Belgian Folklore

Belgian traditions and stories are commonly linked to Dutch folklore due to their shared identities as the low countries and germanic heritage, along with the country’s strong ties to its neighbours due to its decentralised and occupied history. The rich lore and history here were traditionally written and spoken in Dutch, but French and other languages are found to contain traditional sources.

Themes In Folklore

Although a lack of evidence is found, a strong Celtic influence can be shown in Belgian and Dutch folklore due to their veneration of trees. Many tales are derived from Gaulic and Germanic pre-Christian culture. 

Another key theme that can be observed in the Benelux is the flooding of cities and ‘lost cities’ hidden under the water due to the region being historically prone to devastating floods. A key example of this is the Saeftinghe legend, a Dutch tale.

Belgian Traditions

Despite its close connections to its Neighbours, Belgium has many unique and entertaining traditions rooted firmly in folklore.

The Ducasse, also known as the Parade of Giants, is held in the town of Ath and is based on the story of David and the goliath and traces its origins to the middle ages. effigies of two giants are paraded around the town, whilst onlookers throw coins at them for good luck.

Andenne holds an annual festival near easter called the “Bear Festival”. This celebrates Charles Martel‘s defeat of a bear who was terrorizing the region when he was young. Charles’ descendants are credited with founding the town of Andenne.

 The Procession of The Holy Blood in Bruges is held on Ascension Day and a relic is paraded around the city. The relic, believed to have been found by Derick of Alsace during the Second Crusade, is said to hold a vial of the blood of Christ. Due to its significance as a Christian relic, the parade attracts roughly 50,000 visitors and pilgrims each year.

Another important Belgian tradition is the annual Ducasse de Mons, celebrated on Trinity Sunday in the town of Mons. The event is split into two halves: the celebration at Saint Waltrude’s Shrine, and the Lumeçon. The Lumeçon is the reenacted combat between Saint George and a dragon.

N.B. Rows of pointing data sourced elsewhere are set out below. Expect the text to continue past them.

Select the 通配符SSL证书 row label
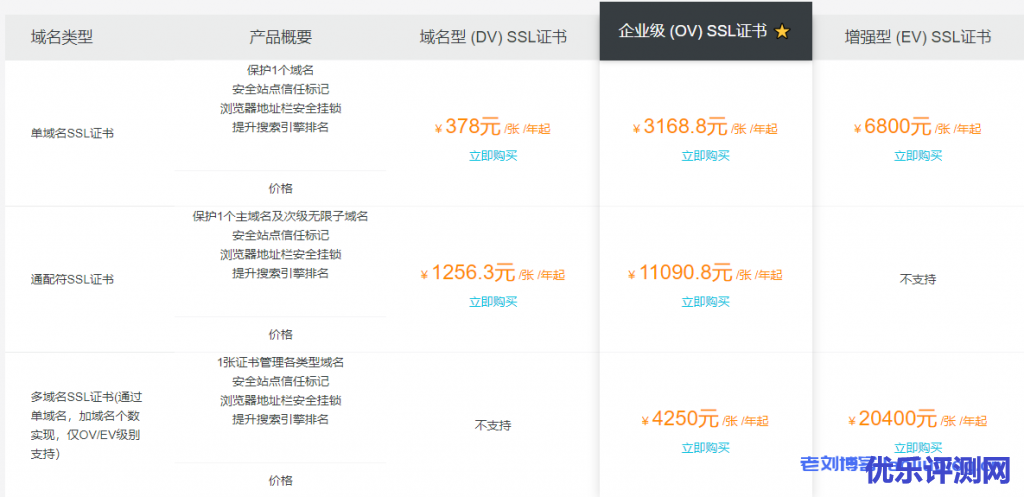The width and height of the screenshot is (1024, 497). [x=72, y=279]
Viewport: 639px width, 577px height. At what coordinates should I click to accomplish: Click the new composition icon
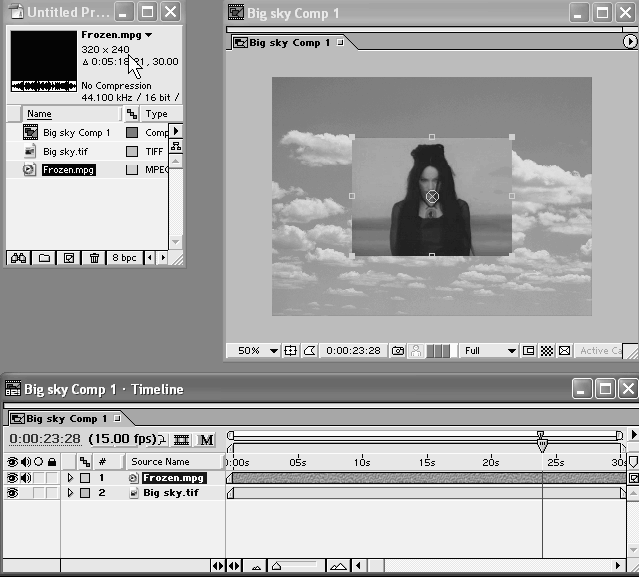[69, 257]
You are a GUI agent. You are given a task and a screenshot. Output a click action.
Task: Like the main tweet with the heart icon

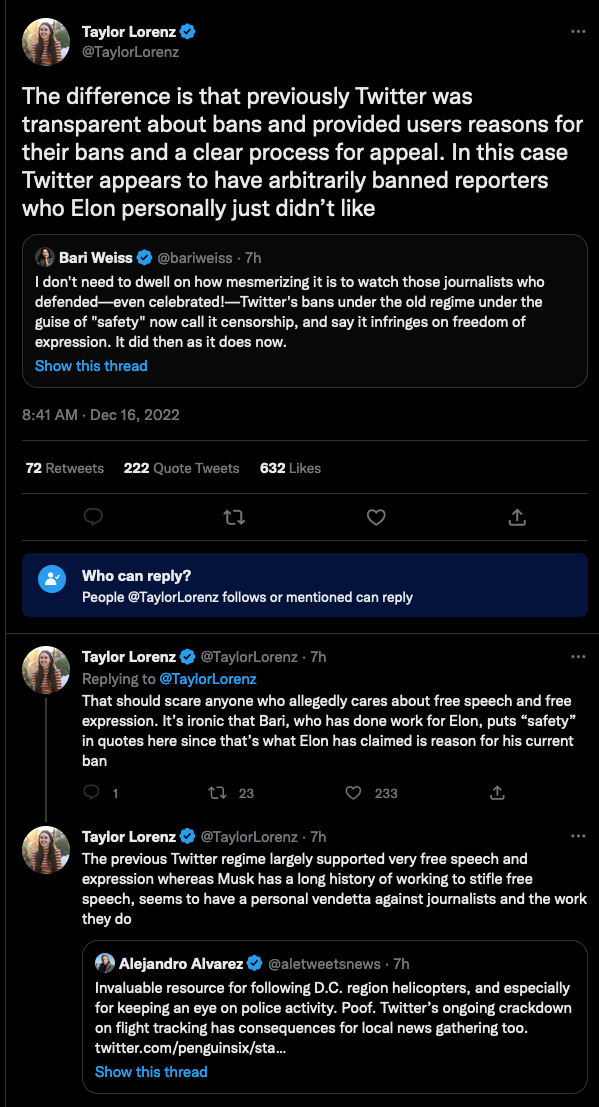(376, 517)

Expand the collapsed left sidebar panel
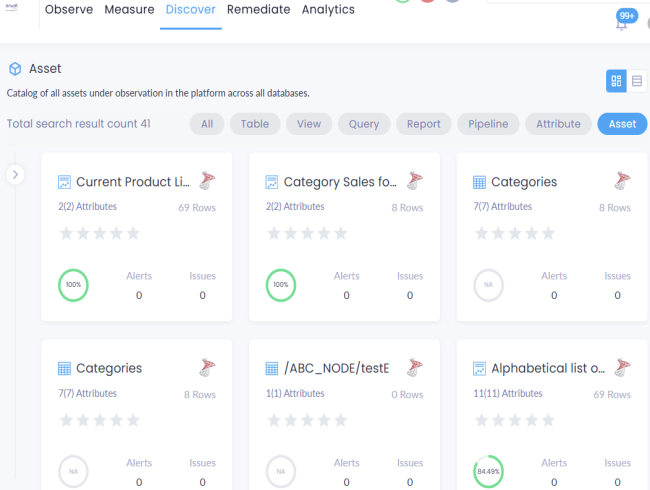tap(15, 174)
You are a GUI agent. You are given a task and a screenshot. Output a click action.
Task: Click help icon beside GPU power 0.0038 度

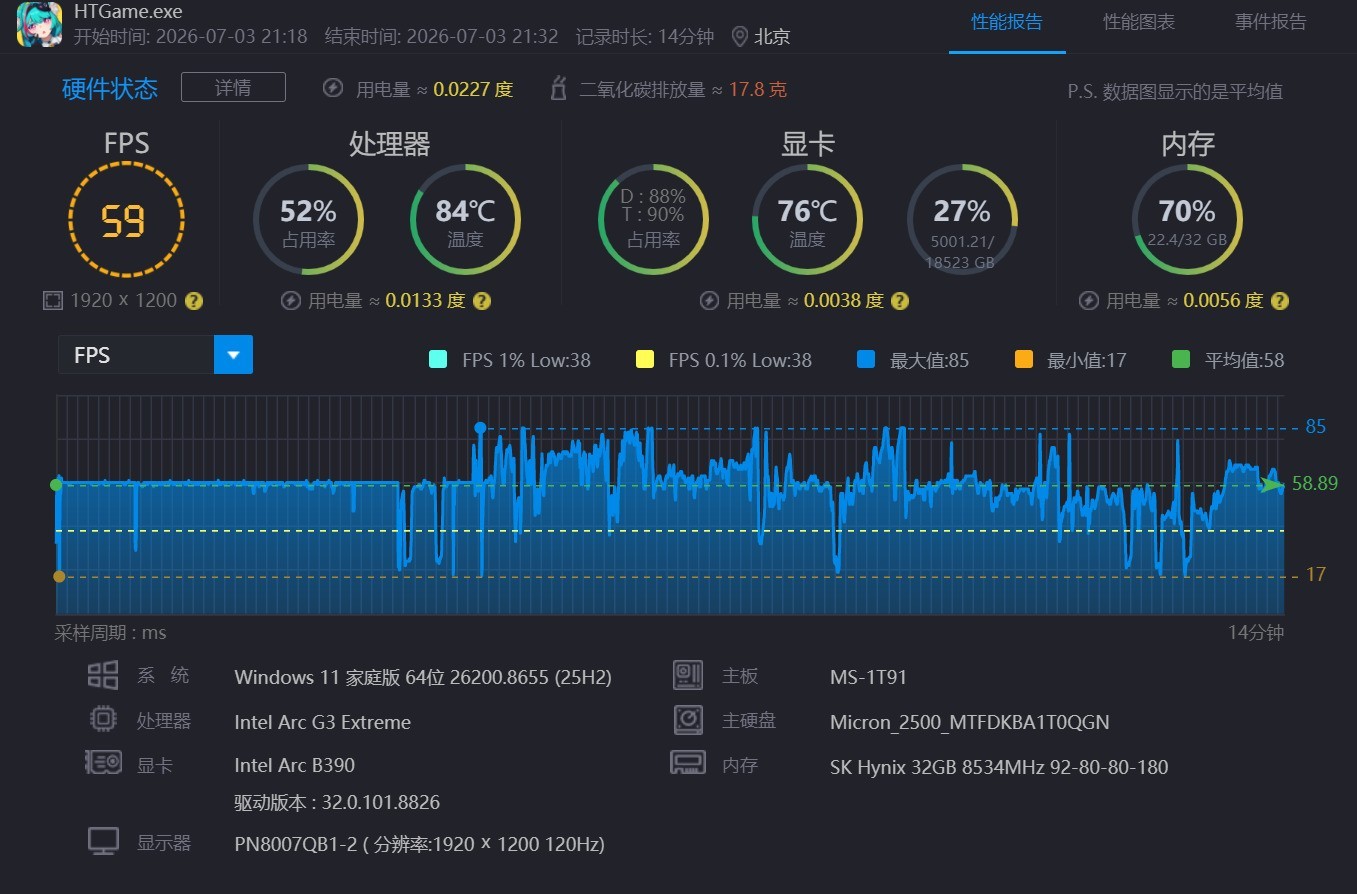[x=900, y=300]
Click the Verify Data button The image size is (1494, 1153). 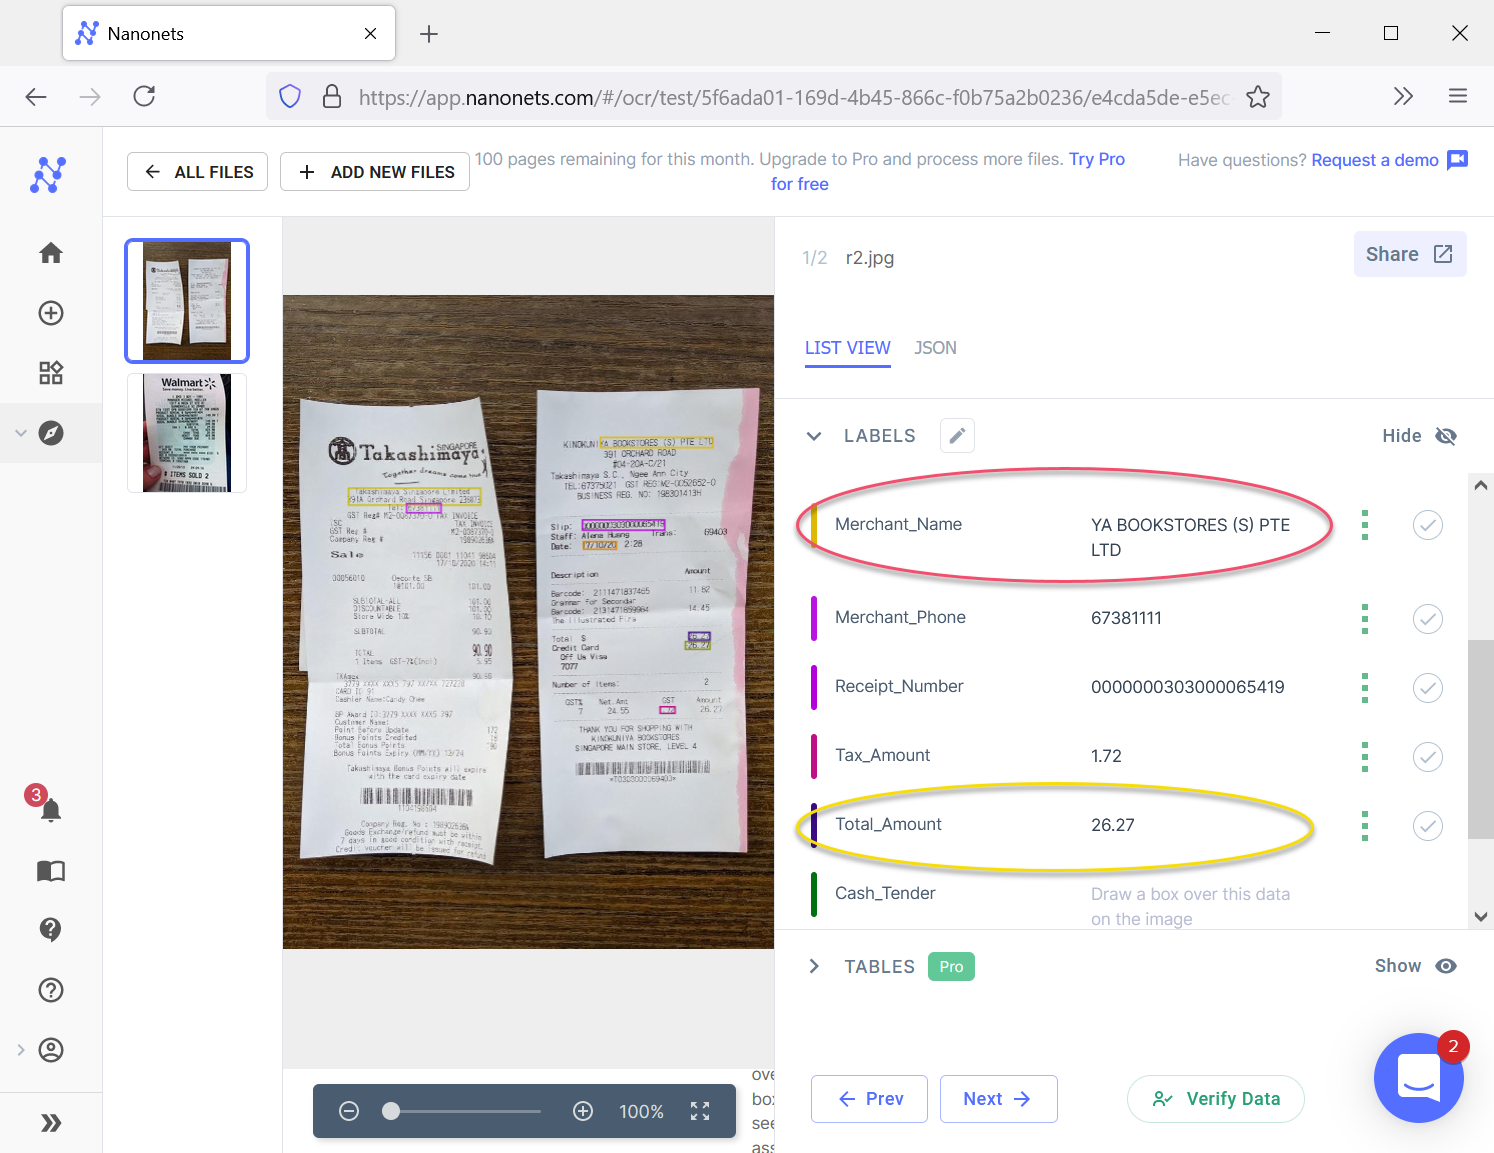1215,1099
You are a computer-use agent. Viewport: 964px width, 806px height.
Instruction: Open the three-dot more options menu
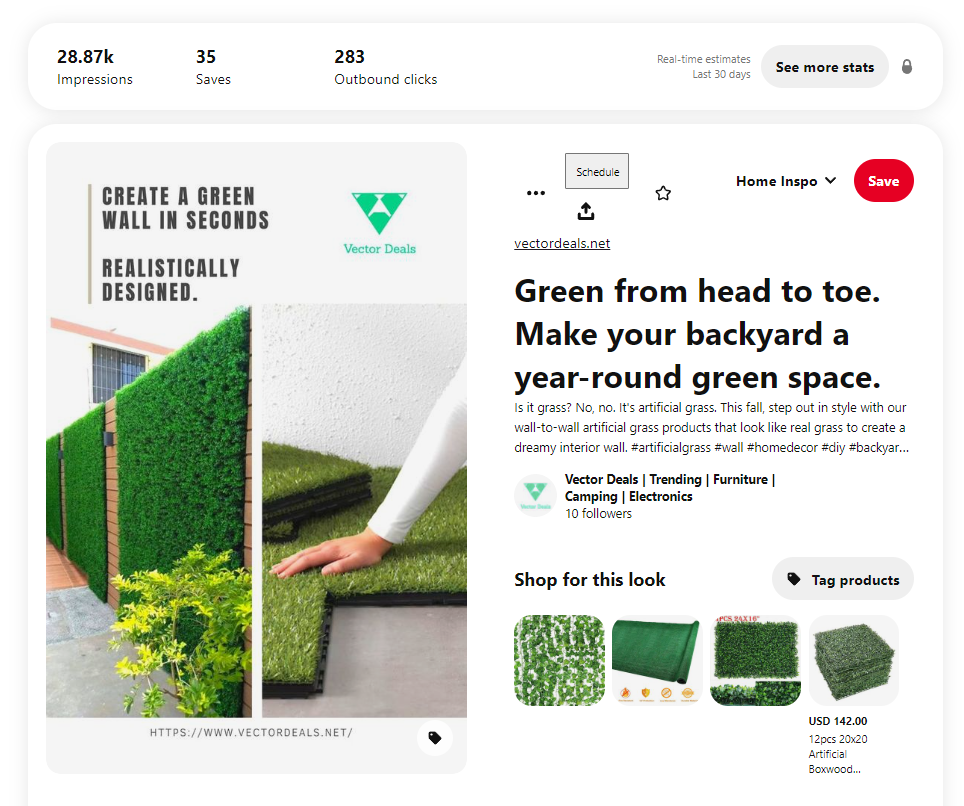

Belgian Myths And Legends 

The Bokkenrijders

Buckriders are a part of Belgian and dutch folklore. they are demons or ghosts who rode on flying goats. during the 18th century, several groups of thieves used this myth to terrorise the inhabitants of Limburg by launching raids across the region using the name “Bokkenrijders”. Due to their ties to the occult, several men were falsely accused of being  “Bokkenrijders” and were tortured or sent to death, much like the witch trials.

The Angels Of Mons 

These angels are reported to have protected the outnumbered British army from invading german forces during the battle of Mons in world war 1. Many accounts of the battle range from phantom bowmen, angels, bright clouds or nothing at all. 

Silvius Brabo

Silvius Brabo was a mythical soldier under the Roman empire who killed a giant and created the name, Brabant. The giant was called Druon Antigoon and forced people who wanted to cross a bridge on the river Scheldt. If the person didn’t pay, the giant would cut the hand off the person and throw it in the river. Silvius Brabo killed the giant and threw his hand in the river, and some speculate this also gave way to the name Antwerpen.